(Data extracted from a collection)
----

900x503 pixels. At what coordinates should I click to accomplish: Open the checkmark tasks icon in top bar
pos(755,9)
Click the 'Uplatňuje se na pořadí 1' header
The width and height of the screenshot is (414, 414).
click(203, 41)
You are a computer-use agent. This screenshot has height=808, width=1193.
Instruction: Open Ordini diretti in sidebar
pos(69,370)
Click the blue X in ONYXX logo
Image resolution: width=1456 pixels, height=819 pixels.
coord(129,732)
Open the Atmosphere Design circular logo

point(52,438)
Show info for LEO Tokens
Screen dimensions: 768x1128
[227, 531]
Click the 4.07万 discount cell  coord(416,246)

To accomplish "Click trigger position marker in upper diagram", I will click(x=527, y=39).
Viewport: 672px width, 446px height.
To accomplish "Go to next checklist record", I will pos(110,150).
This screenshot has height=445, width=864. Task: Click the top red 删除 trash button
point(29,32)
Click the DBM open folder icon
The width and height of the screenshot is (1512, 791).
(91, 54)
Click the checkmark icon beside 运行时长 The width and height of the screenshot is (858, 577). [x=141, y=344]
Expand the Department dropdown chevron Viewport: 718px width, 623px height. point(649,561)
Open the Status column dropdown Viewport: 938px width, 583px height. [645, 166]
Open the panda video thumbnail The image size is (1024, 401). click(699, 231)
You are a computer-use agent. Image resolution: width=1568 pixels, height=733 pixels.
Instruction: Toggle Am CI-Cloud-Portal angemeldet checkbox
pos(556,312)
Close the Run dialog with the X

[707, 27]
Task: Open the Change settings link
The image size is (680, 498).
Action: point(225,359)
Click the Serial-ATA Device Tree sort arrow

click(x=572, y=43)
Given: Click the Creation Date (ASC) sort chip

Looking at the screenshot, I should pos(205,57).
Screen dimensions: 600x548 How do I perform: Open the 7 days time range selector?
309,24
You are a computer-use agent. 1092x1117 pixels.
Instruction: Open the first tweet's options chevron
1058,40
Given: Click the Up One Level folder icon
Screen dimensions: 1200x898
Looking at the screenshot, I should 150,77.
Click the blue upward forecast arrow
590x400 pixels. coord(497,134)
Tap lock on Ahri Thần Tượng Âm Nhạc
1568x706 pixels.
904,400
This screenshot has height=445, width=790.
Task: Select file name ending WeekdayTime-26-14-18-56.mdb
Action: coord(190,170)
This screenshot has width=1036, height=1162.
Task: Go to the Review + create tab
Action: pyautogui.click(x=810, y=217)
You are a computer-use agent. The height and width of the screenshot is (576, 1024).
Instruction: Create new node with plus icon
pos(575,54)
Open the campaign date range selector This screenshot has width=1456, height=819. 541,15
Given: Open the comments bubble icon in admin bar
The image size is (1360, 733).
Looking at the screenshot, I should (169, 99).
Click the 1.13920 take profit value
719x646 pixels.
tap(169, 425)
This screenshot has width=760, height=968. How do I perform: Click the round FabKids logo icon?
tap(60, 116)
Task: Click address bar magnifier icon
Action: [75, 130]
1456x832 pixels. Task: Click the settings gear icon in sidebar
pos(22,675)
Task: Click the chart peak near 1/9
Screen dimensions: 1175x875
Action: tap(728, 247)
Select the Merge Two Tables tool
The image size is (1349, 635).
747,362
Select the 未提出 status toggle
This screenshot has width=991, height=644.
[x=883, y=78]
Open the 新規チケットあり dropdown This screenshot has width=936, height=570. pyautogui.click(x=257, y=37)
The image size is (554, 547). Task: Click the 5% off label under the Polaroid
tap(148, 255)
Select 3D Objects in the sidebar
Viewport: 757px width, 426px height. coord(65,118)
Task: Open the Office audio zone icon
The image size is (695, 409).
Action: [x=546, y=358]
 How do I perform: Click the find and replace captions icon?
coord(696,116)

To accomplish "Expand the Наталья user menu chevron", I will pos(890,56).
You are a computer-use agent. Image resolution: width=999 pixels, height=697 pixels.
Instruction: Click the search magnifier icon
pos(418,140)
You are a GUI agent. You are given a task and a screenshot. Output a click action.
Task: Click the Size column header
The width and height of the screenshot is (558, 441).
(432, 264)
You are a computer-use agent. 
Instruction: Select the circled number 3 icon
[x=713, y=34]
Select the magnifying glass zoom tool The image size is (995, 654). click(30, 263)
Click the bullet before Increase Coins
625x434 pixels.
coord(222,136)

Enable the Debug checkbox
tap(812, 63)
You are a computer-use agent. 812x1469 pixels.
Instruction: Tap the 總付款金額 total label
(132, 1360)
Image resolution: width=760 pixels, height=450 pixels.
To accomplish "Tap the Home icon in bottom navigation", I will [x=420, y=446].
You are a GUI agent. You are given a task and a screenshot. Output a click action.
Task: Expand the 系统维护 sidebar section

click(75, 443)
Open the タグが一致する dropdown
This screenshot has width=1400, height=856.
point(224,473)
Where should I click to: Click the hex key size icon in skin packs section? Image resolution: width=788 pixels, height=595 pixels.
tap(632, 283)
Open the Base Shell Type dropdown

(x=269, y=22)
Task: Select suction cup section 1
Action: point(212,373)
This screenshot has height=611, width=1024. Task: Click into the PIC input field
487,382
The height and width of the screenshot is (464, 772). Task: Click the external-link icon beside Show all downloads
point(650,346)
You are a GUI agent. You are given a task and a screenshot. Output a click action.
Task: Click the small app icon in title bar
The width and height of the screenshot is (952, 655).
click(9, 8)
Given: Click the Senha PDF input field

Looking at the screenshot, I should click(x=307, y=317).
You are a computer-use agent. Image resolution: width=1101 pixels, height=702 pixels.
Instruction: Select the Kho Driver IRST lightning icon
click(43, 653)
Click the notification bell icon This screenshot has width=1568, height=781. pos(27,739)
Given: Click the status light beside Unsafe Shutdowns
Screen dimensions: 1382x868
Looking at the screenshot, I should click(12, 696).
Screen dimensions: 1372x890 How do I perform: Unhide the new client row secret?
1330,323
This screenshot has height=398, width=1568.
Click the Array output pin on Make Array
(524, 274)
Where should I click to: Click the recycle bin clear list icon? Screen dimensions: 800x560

----

## Exercise goal
All lines with the word "agent" need to be copied from the data above.

## Task output
You are a computer-use agent. This screenshot has height=808, width=1193.
You are a computer-use agent. Image resolution: width=1568 pixels, height=733 pixels.
You are a computer-use agent. 1092x1117 pixels.
You are a computer-use agent. The height and width of the screenshot is (576, 1024).
You are a computer-use agent. Image resolution: width=999 pixels, height=697 pixels.
You are a GUI agent. You are given a task and a screenshot. Output a click action.
You are a computer-use agent. 
You are a computer-use agent. 812x1469 pixels.
You are a GUI agent. You are given a task and a screenshot. Output a click action.
You are a GUI agent. You are given a task and a screenshot. Output a click action.
You are a computer-use agent. Image resolution: width=1101 pixels, height=702 pixels.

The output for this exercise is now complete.